-------- Passage extrait
Les procureurs affirment que des informaticiens liés à la Corée du Nord ont infiltré et escroqué des centaines d’entreprises américaines, y compris de grandes entreprises. Il s’agit, selon eux, de la plus grande escroquerie de ce type jamais mise en accusation.

Un article de Kelly Phillips Erb pour Forbes US – traduit par Lisa Deleforterie

 

Le département de la Justice des États-Unis a levé les scellés sur plusieurs documents judiciaires liés à des activités d’usurpation d’identité et autres délits perpétrés par la République populaire démocratique de Corée (RPDC ou Corée du Nord). Les procureurs, soutenant que des informaticiens nord-coréens ont infiltré et escroqué des entreprises américaines, qualifient cette affaire de la plus importante jamais instruite en la matière.

 

Le stratagème

D’après les documents judiciaires, la Corée du Nord a déployé des milliers d’informaticiens qualifiés à travers le monde, se dissimulant derrière des identités volées ou empruntées, dans le but d’infiltrer les réseaux d’entreprises américaines et de récolter des fonds pour alimenter son programme d’armement, violant ainsi les sanctions imposées par les États-Unis et l’Organisation des Nations unies (ONU). Ces manœuvres ont entraîné l’escroquerie de plus de 300 entreprises américaines, dont de nombreuses grandes entreprises de renom, utilisant des plateformes de paiement et des comptes sur des sites d’emploi en ligne aux États-Unis, des ordinateurs mandataires localisés dans le pays, ainsi que des personnes et entités américaines, certaines étant inconscientes de leur contribution à cette fraude.

D’après les procureurs, le système a pris forme au début de l’année 2020, lorsque plusieurs informaticiens étrangers ont commencé à fournir des services à distance à des entreprises américaines. Pour décrocher ces postes, ces individus ont usurpé l’identité de citoyens américains et ont postulé pour des emplois à distance aux États-Unis. Une fois embauchés, parfois par le biais de sociétés de recrutement, ils ont pu accéder aux systèmes internes des entreprises américaines. Outre le vol de données et d’argent, ces individus ont été rémunérés pour leur travail, empochant ainsi des millions de dollars qu’ils ont faussement déclarés au fisc américain (IRS).

 

Des pirates qui se font passer pour des citoyens américains

Parmi les personnes inculpées figure Christina Marie Chapman, une citoyenne américaine arrêtée à Litchfield Park, en Arizona, en compagnie de ses co-conspirateurs, désignés dans l’acte d’accusation sous les noms de John Does 1-3, et identifiés par les pseudonymes de Jiho Han, Haoran Xu et Chunji Jin.

Mme Chapman est accusée d’avoir aidé les informaticiens à valider des informations d’identité volées afin qu’ils puissent se faire passer pour des citoyens américains. Les informaticiens étrangers ont trouvé un emploi dans des entreprises américaines, notamment une chaîne de télévision de premier plan, une entreprise technologique de la Silicon Valley, un fabricant aérospatial, un constructeur automobile américain, un magasin de détail de luxe et une entreprise américaine de médias et de divertissement (désignée dans l’acte d’accusation comme « l’une des entreprises de médias et de divertissement les plus connues au monde »), toutes des entreprises classées dans le classement Fortune 500. Les procureurs affirment que les informaticiens étrangers ont également exfiltré des données d’au moins deux entreprises américaines, dont une chaîne de restaurants multinationale et une marque de vêtements américaine. (Les informaticiens étrangers ont également tenté à trois reprises d’obtenir un emploi et d’accéder à des informations auprès de deux agences gouvernementales américaines différentes, bien que ces efforts aient été globalement infructueux).
----------------
-------- Extrait de données
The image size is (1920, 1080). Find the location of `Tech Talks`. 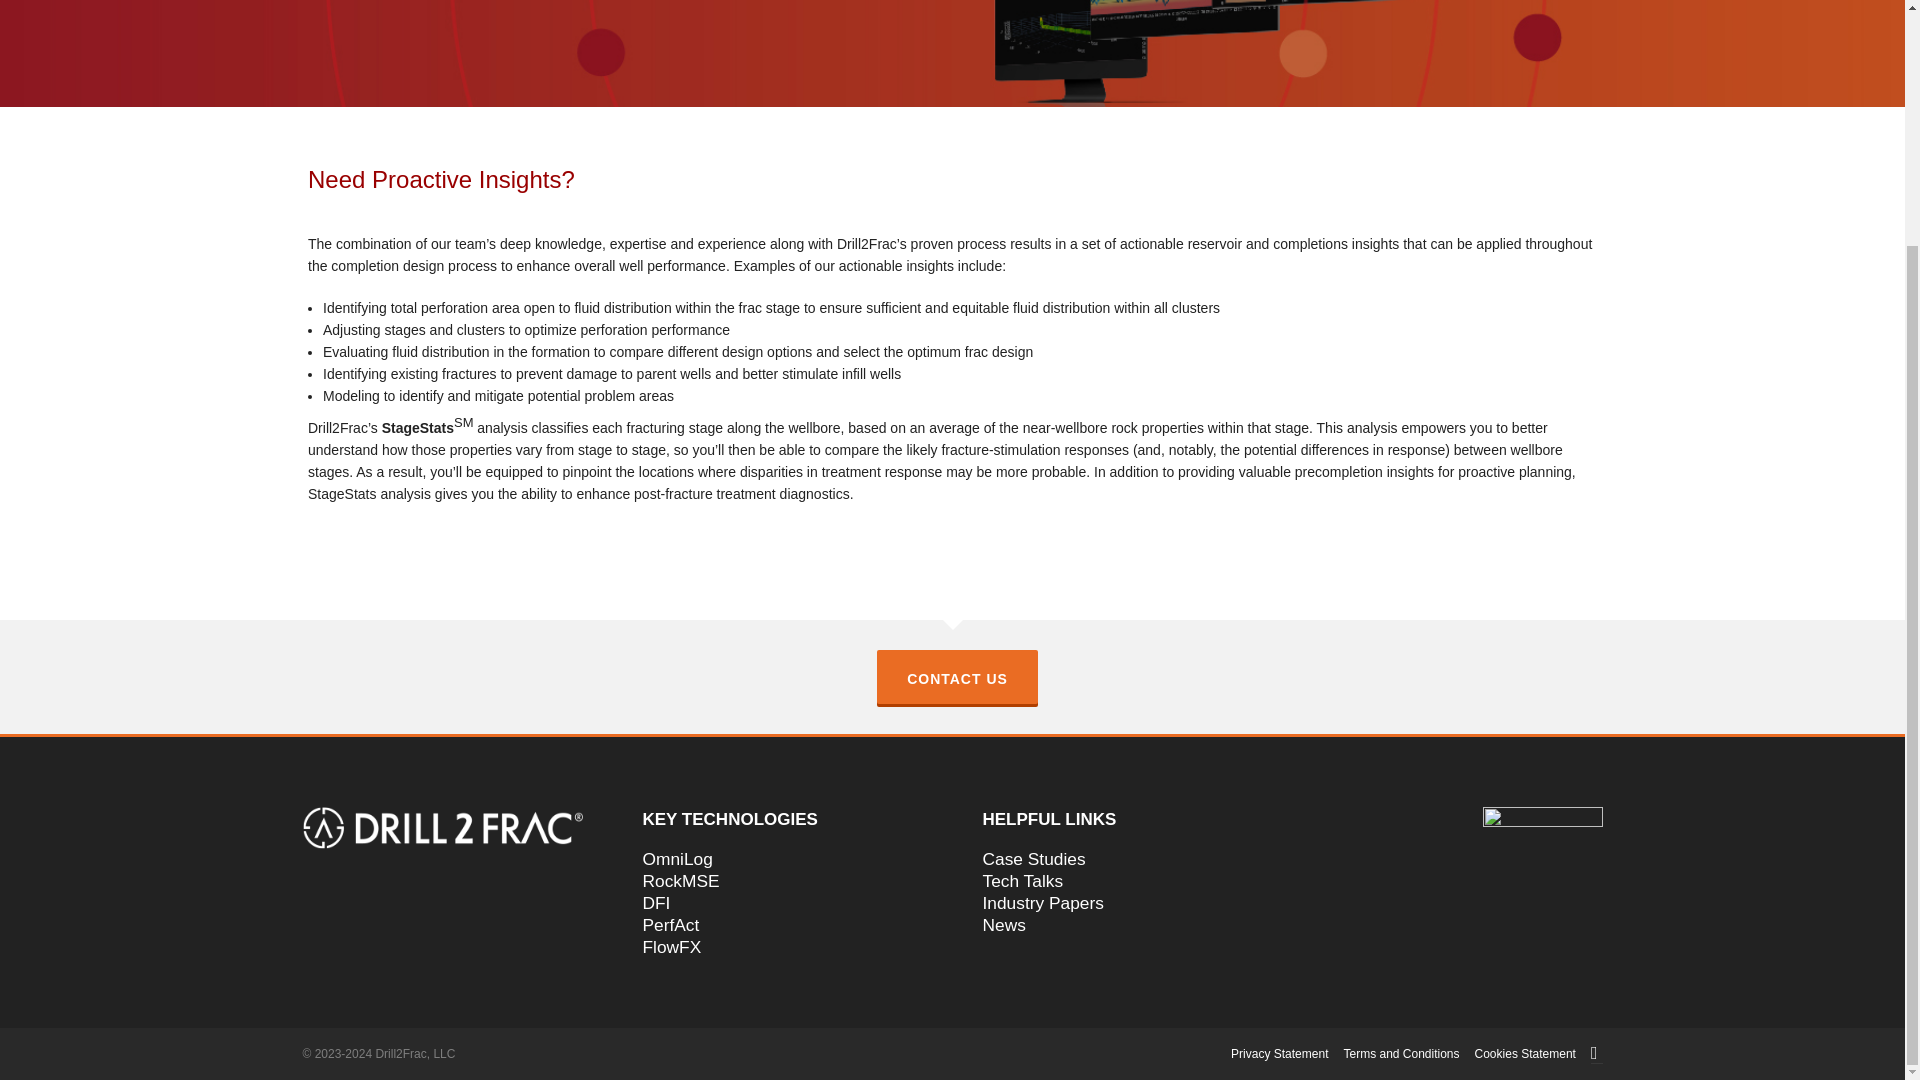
----------------
» Consigne A: Reproduisez fidèlement le passage de l'article sur la fraude nord-coréenne qui va de "Un article de" à "en la matière.".
» Consigne B: Selon l'article sur la fraude nord-coréenne, dans quelle ville Christina Marie Chapman a-t-elle été arrêtée ?
» Consigne C: Traduisez en anglais, s'il vous plaît, cette phrase de l'article sur la fraude nord-coréenne : « Mme Chapman est accusée d'avoir aidé les informaticiens à valider des informations d'identité volées afin qu'ils puissent se faire passer pour des citoyens américains. »
La liste n'a aucun lien avec l'article sur la fraude nord-coréenne.

» Réponse complète A:
Un article de Kelly Phillips Erb pour Forbes US – traduit par Lisa Deleforterie

 

Le département de la Justice des États-Unis a levé les scellés sur plusieurs documents judiciaires liés à des activités d’usurpation d’identité et autres délits perpétrés par la République populaire démocratique de Corée (RPDC ou Corée du Nord). Les procureurs, soutenant que des informaticiens nord-coréens ont infiltré et escroqué des entreprises américaines, qualifient cette affaire de la plus importante jamais instruite en la matière.

» Réponse complète B: À Litchfield Park, en Arizona.

» Réponse complète C: Ms. Chapman is accused of helping the IT workers validate stolen identity information so that they could pass themselves off as American citizens.